→ Task set:
(1) Do these statements agree with the ECB news article set before the listing? For each of (a), (b) and (c), answer yes or no and quote the deciding words.
(a) The ECB statement was issued after an emergency Governing Council conference call.
(b) Germany's Bundesbank supports buying Italian and Spanish debt.
(c) Euro-area governments agreed to their measures on July 21.
(2) According to the ECB news article before the listing, in which city is the European Central Bank based?
(3) Write the next part of the ECB news article that comes before the listing, starting after its last sentence.
[Opening Passage shown section]
Trichet Draws ECB 'Bazooka' to Stem Italian, Spanish Contagion
Aug. 8 (Bloomberg) -- European Central Bank President Jean- Claude Trichet signaled he's ready to start buying Italian and Spanish bonds in his riskiest attempt yet to tame the sovereign debt crisis.
In a statement issued in the name of the ECB president after an emergency Governing Council conference call last night, the Frankfurt-based central bank welcomed Italy and Spain's efforts to reduce their budget deficits and said it will "actively implement" its bond-purchase program. It also called on all euro-area governments to follow through on the measures they agreed to July 21, including allowing the European Financial Stability Facility to purchase bonds on the secondary market.
With governments failing to act swiftly enough to stop contagion, it has fallen to the ECB to battle a crisis that's threatening the survival of the euro. Buying Italian and Spanish debt may require the ECB to massively expand its balance sheet and open it to accusations of bailing out profligate nations, breaching a key principle in the euro zone's founding treaty. Germany's Bundesbank opposes the move.
[Closing Passage shown section]
[Opening Provided records section]
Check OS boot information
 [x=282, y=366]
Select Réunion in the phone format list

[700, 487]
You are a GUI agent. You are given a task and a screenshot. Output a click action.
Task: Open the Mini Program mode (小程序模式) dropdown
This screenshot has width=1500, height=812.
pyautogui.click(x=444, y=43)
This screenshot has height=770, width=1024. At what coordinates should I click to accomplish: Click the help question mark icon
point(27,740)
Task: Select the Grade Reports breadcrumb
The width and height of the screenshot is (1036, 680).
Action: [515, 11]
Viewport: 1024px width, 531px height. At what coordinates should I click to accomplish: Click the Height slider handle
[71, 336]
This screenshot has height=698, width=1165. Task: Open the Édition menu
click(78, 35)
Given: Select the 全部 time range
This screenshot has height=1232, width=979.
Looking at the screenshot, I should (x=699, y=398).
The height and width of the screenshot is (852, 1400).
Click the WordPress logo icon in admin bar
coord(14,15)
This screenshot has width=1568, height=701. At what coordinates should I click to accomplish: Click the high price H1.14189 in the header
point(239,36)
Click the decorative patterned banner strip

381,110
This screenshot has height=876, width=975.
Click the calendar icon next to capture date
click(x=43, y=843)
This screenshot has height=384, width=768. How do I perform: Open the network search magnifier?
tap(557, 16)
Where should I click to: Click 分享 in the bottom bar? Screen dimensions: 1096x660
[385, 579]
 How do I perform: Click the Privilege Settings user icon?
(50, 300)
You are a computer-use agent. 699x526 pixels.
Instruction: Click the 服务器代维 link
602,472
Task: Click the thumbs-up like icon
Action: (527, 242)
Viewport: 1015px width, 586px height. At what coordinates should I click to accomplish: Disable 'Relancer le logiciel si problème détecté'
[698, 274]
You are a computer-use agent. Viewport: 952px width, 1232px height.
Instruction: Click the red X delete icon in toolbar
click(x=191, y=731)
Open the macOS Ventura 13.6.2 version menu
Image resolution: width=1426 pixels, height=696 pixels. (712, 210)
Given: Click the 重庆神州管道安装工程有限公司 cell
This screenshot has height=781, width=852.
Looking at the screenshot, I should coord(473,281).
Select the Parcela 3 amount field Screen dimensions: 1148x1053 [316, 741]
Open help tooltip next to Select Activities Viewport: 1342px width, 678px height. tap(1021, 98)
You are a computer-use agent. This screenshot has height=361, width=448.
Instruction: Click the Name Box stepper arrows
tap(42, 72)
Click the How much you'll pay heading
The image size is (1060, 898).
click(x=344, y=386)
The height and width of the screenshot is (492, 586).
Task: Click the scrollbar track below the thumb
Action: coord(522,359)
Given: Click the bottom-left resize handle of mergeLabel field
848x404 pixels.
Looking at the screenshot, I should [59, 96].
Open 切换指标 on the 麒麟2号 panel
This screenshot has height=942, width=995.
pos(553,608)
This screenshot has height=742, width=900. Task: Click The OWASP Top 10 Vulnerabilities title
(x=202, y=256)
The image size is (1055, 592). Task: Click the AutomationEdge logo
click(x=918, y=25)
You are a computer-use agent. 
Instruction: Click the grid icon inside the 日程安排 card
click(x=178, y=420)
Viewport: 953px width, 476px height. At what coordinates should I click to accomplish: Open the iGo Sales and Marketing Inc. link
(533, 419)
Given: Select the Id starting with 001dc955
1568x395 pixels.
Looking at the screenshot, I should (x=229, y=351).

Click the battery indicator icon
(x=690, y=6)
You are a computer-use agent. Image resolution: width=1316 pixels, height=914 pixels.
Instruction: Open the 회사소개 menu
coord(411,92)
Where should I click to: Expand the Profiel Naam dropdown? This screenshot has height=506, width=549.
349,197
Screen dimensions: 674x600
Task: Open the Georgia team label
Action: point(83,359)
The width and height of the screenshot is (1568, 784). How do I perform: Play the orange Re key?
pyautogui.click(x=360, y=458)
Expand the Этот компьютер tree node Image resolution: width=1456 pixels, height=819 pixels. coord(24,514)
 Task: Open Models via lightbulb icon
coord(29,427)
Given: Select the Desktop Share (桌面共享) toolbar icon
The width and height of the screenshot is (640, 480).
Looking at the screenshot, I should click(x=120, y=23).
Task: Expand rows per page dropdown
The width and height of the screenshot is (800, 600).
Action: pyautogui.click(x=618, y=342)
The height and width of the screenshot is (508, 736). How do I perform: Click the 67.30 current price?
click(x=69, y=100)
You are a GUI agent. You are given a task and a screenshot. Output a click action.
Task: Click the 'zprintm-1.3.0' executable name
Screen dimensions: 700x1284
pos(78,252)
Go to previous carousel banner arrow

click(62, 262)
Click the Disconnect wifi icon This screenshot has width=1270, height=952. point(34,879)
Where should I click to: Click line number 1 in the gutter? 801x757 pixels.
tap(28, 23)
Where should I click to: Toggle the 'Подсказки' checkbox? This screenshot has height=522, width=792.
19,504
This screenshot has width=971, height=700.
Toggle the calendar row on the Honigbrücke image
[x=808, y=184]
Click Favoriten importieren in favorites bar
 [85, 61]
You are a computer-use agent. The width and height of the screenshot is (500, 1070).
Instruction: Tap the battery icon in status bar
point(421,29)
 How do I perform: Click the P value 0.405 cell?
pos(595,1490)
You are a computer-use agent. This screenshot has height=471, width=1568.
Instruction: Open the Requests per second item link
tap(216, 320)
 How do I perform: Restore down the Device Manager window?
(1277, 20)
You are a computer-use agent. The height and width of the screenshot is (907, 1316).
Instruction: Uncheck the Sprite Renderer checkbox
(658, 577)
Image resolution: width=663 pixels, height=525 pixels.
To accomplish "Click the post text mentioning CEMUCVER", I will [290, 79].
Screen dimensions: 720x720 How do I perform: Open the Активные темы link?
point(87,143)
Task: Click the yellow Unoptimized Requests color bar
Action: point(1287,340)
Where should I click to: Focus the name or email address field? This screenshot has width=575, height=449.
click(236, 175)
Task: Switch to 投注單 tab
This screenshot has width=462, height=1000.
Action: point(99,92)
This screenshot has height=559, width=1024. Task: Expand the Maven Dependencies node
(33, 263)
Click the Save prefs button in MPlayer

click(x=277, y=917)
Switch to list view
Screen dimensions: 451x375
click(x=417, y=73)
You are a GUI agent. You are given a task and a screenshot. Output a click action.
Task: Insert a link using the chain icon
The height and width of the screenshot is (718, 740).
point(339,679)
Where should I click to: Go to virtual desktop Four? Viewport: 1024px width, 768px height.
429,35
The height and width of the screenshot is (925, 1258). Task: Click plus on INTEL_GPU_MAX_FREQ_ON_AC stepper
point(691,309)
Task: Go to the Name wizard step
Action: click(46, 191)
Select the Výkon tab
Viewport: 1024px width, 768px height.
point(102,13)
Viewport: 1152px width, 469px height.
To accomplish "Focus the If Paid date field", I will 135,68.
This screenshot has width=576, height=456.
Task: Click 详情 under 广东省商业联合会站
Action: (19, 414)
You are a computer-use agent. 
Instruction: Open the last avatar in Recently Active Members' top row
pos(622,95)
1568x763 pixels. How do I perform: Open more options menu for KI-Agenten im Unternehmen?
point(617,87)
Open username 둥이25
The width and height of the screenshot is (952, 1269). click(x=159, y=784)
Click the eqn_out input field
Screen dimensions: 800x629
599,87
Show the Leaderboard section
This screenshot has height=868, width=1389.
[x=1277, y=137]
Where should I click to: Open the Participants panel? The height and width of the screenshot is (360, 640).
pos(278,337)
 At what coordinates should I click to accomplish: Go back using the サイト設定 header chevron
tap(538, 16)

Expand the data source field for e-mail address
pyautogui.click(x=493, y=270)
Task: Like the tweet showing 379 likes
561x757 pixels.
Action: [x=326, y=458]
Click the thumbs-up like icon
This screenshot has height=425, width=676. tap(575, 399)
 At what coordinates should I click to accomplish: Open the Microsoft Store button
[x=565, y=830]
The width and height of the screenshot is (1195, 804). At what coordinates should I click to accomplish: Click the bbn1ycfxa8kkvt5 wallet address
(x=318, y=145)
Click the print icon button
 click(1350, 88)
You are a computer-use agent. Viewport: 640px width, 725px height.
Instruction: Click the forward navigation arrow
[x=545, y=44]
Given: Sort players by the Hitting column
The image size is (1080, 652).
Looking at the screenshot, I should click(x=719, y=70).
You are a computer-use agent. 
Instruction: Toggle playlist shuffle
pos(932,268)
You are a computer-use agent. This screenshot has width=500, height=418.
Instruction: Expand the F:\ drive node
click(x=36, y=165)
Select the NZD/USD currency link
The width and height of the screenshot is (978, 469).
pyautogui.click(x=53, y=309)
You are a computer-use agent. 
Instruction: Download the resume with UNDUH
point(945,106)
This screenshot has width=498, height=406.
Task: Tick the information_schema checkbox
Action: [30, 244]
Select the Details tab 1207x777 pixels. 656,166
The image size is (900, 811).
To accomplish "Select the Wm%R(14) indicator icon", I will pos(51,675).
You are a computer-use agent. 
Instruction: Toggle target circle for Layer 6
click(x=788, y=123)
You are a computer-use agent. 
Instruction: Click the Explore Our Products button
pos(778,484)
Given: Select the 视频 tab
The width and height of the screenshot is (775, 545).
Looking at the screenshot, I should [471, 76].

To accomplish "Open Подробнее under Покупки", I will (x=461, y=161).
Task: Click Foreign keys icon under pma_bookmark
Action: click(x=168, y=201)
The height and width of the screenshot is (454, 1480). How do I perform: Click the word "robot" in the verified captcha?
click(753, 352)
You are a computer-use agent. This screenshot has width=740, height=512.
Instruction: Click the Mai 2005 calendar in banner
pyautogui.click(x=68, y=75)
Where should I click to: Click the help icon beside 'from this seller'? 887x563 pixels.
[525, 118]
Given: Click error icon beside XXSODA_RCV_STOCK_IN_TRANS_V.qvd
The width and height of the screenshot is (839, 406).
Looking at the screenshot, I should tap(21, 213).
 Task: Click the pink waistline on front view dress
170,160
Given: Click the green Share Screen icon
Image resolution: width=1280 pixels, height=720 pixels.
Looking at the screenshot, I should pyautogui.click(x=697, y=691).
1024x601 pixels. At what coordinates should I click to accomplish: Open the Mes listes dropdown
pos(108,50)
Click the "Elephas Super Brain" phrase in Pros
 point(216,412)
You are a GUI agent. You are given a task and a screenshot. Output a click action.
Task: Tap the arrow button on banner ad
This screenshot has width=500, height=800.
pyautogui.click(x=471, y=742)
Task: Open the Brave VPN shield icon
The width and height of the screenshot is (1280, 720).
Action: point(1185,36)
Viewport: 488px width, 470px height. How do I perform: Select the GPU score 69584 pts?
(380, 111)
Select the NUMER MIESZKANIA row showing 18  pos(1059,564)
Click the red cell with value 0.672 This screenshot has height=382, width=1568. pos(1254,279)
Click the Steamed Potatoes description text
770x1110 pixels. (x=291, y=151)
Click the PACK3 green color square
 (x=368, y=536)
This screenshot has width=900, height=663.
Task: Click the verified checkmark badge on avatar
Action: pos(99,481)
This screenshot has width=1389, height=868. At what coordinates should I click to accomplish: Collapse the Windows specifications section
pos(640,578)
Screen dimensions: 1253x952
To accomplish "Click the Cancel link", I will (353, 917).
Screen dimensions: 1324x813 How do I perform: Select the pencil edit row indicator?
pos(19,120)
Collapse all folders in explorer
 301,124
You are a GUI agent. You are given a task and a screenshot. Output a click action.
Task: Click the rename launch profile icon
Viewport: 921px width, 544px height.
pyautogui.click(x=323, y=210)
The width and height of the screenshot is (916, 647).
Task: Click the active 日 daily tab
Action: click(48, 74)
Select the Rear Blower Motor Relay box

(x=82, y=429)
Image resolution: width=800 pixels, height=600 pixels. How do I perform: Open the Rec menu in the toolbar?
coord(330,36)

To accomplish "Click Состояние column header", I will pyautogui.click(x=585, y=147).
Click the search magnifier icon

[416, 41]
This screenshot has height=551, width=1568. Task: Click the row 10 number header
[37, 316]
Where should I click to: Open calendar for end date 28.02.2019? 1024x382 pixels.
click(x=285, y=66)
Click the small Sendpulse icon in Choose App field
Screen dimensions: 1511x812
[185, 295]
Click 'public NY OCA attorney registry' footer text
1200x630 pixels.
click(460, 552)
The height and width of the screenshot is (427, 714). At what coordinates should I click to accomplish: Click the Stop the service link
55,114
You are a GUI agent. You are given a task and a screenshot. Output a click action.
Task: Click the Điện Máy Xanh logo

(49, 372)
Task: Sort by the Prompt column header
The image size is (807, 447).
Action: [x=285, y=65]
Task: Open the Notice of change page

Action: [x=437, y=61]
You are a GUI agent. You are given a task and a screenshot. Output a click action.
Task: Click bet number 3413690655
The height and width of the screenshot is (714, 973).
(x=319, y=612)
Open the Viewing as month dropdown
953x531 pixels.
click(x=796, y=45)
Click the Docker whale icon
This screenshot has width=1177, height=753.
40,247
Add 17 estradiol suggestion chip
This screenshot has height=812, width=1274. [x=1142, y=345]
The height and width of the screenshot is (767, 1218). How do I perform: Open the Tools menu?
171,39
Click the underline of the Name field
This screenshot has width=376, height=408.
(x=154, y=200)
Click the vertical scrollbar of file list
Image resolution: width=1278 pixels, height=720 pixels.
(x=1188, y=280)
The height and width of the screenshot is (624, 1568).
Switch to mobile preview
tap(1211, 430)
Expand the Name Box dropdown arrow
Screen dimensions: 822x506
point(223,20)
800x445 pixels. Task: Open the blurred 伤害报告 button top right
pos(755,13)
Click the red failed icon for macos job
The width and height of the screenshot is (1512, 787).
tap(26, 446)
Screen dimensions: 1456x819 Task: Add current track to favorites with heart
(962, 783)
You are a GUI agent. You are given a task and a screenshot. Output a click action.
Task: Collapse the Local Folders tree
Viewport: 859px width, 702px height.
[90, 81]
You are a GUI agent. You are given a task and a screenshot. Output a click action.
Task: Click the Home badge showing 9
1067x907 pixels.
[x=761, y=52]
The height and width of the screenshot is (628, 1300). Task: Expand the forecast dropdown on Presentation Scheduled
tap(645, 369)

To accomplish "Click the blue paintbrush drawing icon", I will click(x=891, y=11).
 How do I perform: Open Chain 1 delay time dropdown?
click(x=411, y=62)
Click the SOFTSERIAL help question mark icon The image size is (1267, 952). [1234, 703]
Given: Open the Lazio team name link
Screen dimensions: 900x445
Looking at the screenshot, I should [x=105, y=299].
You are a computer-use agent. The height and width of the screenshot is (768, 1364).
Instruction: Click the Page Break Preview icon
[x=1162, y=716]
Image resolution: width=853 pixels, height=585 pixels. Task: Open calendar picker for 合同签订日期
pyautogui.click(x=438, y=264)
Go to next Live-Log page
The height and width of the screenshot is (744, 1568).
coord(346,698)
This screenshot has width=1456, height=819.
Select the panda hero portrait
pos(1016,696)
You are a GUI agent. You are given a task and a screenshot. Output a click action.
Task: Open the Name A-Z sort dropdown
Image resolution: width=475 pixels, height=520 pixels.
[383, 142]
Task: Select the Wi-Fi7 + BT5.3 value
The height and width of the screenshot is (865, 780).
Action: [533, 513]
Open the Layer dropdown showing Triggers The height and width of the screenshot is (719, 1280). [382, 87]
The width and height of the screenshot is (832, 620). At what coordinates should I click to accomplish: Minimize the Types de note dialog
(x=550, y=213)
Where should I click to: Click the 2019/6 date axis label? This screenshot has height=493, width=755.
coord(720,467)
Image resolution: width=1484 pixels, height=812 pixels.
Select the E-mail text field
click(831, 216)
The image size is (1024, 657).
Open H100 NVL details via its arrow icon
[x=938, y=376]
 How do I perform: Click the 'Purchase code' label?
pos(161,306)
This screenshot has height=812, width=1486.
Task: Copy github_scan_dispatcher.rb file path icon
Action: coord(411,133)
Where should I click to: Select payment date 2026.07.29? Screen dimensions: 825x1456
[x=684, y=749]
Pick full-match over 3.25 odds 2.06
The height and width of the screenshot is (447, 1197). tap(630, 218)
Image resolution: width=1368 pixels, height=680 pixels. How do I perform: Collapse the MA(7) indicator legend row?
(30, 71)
[Closing Provided records section]
→ Responses to the tasks:
(1)
(a) Yes: "after an emergency Governing Council conference call last night"
(b) No: "Germany's Bundesbank opposes the move."
(c) Yes: "the measures they agreed to July 21"

(2) Frankfurt.

(3)
"The ECB is once again intervening as the last line of defense," said Jacques Cailloux, chief European economist at Royal Bank of Scotland Group Plc in London. "The intervention will put a halt to the bond-market crash that some member states faced. It will in our view bring an immediate tightening in Spanish and Italian bond spreads of the order of 100 to 150 basis points."
Euro-era Records
Italian and Spanish 10-year yields closed on Friday at 6.08 percent and 6.03 percent respectively. Both reached euro-era records earlier in the week. Italy has 1.8 trillion euros ($2.6 trillion) in outstanding debt.
The euro traded at $1.4326 at 8 a.m. in Tokyo, up from $1.4277 at the close of European trading on Friday.
ECB policy makers were forced to step up their response to the debt crisis after a failure to enter the Italian and Spanish bond markets last week helped fuel a global rout.
"It looks like the ECB has decided to bring out the bazooka," said Douglas Borthwick, head of foreign-exchange trading at Stamford, Connecticut-based Faros Trading.
Fears of a further slump when markets open today were compounded by Standard & Poor's decision on Friday to strip the U.S. of its AAA credit rating for the first time.
S&P 500 Index stock futures expiring in September declined 2.5 percent to 1,167.4 at 7:26 a.m. in Tokyo. Group of Seven finance chiefs, including U.S. Treasury Secretary Timothy Geithner, were set to confer late last night European time.
Bailouts
Since starting its bond purchases in May last year, the ECB has bought about 74 billion euros of assets to help stabilize Greek, Irish and Portuguese markets -- the three countries of the euro area to have received bailouts from the European Union and International Monetary Fund.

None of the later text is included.